DOCUMENT PASSAGE =
You can, but you don't need* to use a 'programmed' script:
  1. select package names (version numbers contain 1403000) and write to a file for manual inspection as desired.
  2. feed that file to pkg-install(8), using -f does a forced reinstallation.

Edit: **
Rich (BB code):
# pkg query '%n %v' | grep 1403000 | cut -d ' ' -f 1 > pkg.list
# pkg delete -f `cat pkg.list`
# pkg install -f `cat pkg.list`
In sh(1), instead of using backtick quotes, the new "superior style" of command substitution is:
pkg install -f $( cat pkg.list )

___
* I've found these very useful:
  1. Sh - the POSIX Shell
  2. Regular Expressions
  3. Grep - An introduction to grep and egrep.
  4. Sed - An Introduction and Tutorial by Bruce Barnett
  5. AWK
Allthough, of these, you only need a bit of #1, as the regex 1403000 is very basic.

CHALLENGE =
In the post about reinstalling packages, what does using -f with pkg-install(8) do?

Data entries
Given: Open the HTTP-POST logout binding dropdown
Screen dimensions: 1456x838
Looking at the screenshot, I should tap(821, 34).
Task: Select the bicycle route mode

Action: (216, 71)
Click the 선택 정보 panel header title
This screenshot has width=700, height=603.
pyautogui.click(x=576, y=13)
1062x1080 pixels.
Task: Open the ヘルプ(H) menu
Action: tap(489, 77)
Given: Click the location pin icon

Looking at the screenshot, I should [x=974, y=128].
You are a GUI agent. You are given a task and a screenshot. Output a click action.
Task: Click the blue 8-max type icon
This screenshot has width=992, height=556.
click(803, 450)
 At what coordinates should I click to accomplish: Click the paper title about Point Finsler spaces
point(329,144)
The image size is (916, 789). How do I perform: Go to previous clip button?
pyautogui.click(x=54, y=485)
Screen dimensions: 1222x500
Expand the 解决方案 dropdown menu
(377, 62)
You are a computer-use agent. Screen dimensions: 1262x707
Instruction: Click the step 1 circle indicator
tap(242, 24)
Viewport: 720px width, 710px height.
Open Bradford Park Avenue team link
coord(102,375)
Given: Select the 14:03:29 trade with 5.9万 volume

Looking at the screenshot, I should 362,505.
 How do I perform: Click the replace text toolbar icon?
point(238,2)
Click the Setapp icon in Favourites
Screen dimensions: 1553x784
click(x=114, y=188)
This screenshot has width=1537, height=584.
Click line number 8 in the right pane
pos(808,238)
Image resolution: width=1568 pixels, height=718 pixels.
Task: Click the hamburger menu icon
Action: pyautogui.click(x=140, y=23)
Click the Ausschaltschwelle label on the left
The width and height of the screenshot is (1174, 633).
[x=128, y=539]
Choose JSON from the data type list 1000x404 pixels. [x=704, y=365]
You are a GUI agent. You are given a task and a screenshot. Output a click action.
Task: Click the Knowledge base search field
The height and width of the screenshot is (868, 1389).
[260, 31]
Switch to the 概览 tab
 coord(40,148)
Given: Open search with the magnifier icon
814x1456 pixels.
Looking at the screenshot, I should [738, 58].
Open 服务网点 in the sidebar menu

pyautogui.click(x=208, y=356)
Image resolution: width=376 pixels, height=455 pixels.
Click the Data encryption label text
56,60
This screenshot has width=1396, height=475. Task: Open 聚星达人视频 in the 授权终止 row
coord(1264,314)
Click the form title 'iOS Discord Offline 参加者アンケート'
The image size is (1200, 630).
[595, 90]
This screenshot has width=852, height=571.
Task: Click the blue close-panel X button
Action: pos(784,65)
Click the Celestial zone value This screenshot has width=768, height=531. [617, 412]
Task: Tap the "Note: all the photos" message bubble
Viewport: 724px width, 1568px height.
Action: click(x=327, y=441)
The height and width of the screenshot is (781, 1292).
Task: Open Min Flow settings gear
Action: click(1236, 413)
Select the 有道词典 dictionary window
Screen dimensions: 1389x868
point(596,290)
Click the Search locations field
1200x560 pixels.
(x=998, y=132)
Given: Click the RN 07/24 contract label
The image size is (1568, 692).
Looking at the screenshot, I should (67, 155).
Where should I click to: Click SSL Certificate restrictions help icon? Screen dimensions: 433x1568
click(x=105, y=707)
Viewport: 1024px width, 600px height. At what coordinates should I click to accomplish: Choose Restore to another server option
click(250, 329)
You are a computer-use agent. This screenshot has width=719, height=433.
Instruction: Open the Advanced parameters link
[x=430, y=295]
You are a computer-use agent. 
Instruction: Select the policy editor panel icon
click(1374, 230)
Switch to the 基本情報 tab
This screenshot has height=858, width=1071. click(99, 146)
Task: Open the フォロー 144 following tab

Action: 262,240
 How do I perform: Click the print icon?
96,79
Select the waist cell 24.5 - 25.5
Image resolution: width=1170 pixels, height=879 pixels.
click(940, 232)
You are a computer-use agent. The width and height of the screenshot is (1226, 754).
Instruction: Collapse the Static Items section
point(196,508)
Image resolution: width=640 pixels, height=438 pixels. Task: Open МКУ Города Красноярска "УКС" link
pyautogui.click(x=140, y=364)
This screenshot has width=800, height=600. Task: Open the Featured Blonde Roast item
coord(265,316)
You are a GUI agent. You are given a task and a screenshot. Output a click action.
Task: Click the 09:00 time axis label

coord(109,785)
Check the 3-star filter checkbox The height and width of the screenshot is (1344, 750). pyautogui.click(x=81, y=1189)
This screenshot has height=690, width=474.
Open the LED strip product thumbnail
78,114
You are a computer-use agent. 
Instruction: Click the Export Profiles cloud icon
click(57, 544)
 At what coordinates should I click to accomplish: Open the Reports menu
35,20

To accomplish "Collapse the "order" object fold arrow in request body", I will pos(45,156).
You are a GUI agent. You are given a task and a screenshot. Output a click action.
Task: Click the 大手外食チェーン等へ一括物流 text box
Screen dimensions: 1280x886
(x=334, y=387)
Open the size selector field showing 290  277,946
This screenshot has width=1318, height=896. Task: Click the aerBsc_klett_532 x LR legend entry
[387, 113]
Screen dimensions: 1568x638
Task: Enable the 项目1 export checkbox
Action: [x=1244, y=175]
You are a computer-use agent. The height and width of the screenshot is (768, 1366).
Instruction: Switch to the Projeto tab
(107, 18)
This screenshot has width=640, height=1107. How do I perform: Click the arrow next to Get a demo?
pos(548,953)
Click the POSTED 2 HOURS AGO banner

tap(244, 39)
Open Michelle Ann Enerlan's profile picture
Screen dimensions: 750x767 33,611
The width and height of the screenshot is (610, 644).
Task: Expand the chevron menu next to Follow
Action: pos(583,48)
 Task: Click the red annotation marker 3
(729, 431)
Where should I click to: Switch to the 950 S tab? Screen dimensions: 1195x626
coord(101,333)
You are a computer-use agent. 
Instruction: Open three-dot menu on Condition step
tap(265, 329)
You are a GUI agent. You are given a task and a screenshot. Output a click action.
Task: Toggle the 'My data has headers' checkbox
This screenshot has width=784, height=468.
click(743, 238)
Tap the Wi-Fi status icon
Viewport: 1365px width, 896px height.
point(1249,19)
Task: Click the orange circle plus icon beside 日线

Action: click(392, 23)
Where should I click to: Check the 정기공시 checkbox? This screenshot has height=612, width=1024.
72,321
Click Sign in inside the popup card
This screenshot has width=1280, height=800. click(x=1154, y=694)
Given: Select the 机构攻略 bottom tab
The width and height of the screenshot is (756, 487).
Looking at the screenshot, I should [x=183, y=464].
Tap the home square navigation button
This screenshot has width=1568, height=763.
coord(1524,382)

THE SOLUTION =
It does a forced reinstallation.